Emergências em voo: quando a Medicina também precisa voar
Por Rozânia Sobreira
Viajar de avião é hoje parte da rotina de milhões de pessoas. O que poucos imaginam é que, a milhares de metros de altitude, uma simples emergência médica pode se transformar em um enorme desafio. Dentro de uma aeronave não existe pronto-socorro, ambulância ou acesso imediato a exames. Ainda assim, todos os dias, profissionais treinados trabalham para garantir segurança também quando o assunto é saúde.
Ao contrário do que muitos pensam, os comissários de bordo não são treinados apenas para atendimento ao passageiro e procedimentos de conforto. Eles recebem capacitação para atuar em primeiros socorros, reanimação cardiopulmonar e manejo inicial de emergências clínicas. São preparados para agir rapidamente diante de desmaios, crises convulsivas, dores no peito, dificuldades respiratórias e até paradas cardiorrespiratórias.
Quando ocorre uma situação mais grave, é comum a tripulação solicitar auxílio de médicos presentes no voo. O profissional que se identifica passa a colaborar com os comissários e com o comandante da aeronave na avaliação do paciente e na definição das condutas possíveis naquele ambiente limitado e altamente específico.
As aeronaves comerciais possuem kits médicos preparados para emergências. Há equipamentos e medicamentos que permitem atendimentos mais avançados, incluindo suporte à vida. Em voos longos, algumas companhias ainda contam com apoio remoto de médicos especializados em medicina aeroespacial, capazes de orientar a tripulação em tempo real.
Mas uma das decisões mais delicadas continua sendo a possibilidade de um pouso não programado. Muitas vezes, o passageiro imagina que qualquer emergência obrigaria o avião a aterrissar imediatamente. Não é tão simples. O comandante é a autoridade máxima da aeronave e precisa considerar não apenas o estado clínico do paciente, mas também fatores operacionais e de segurança.
Um pouso fora da programação envolve riscos técnicos, impacto operacional, disponibilidade do aeroporto adequado e condições da aeronave, especialmente quando ainda há grande quantidade de combustível a bordo. Em determinadas situações, alternativas como a redução da altitude podem melhorar significativamente a oxigenação da cabine e estabilizar o quadro clínico do passageiro.
Também é fundamental reforçar a importância da prevenção.

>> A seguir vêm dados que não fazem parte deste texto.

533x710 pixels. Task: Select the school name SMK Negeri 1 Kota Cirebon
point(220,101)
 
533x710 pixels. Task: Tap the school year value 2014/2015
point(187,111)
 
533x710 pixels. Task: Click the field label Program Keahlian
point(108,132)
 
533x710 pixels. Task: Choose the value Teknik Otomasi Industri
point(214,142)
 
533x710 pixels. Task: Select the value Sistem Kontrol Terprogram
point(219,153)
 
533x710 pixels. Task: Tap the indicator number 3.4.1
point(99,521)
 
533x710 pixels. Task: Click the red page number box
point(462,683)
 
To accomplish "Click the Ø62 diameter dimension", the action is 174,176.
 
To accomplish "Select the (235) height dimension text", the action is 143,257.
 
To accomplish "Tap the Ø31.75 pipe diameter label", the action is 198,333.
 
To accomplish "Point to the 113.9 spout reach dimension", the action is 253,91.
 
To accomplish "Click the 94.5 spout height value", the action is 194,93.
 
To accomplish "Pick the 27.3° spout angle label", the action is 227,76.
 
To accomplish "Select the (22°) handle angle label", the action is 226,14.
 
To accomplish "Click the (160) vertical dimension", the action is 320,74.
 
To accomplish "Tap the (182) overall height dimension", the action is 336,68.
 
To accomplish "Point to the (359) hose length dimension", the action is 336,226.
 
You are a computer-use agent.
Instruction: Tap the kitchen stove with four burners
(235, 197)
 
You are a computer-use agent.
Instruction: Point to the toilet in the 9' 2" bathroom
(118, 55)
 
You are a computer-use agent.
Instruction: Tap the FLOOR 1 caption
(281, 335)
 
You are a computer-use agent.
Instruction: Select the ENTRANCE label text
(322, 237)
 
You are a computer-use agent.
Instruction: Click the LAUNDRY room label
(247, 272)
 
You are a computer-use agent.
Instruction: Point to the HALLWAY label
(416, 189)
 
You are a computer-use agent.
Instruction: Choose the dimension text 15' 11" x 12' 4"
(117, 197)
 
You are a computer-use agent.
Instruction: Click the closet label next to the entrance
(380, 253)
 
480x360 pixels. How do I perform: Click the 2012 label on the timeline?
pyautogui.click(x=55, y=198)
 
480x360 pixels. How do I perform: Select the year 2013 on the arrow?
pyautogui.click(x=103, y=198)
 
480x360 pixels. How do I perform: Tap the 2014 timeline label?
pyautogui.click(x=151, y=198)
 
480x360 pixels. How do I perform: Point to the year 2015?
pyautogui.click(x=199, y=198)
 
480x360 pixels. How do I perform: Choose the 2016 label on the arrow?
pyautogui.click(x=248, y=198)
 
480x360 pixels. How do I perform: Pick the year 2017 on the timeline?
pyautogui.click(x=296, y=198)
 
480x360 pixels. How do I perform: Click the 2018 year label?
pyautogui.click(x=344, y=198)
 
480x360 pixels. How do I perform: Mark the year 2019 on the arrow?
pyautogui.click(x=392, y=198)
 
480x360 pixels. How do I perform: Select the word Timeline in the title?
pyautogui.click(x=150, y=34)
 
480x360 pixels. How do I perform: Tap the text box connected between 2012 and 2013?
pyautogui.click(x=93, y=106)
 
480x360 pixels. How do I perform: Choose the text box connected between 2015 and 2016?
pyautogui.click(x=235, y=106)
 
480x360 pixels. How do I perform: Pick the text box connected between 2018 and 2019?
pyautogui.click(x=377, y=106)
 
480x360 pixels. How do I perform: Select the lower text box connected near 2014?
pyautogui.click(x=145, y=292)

Algumas doenças podem piorar em altitude, como anemias graves, pneumonias, infecções de ouvido, condições cardíacas descompensadas e pós-operatórios recentes. Por isso, passageiros com problemas de saúde devem informar previamente a companhia aérea por meio dos formulários médicos específicos.
A aviação é um dos meios de transporte mais seguros do mundo. E isso inclui a segurança médica. Existe uma estrutura silenciosa, altamente preparada e coordenada para atuar quando alguém passa mal em pleno voo.
No fim das contas, cuidar da vida também faz parte da missão de quem está a bordo.
*Rozânia Sobreira é presidente do Comitê de Medicina Aeroespacial da Associação Paulista de Medicina.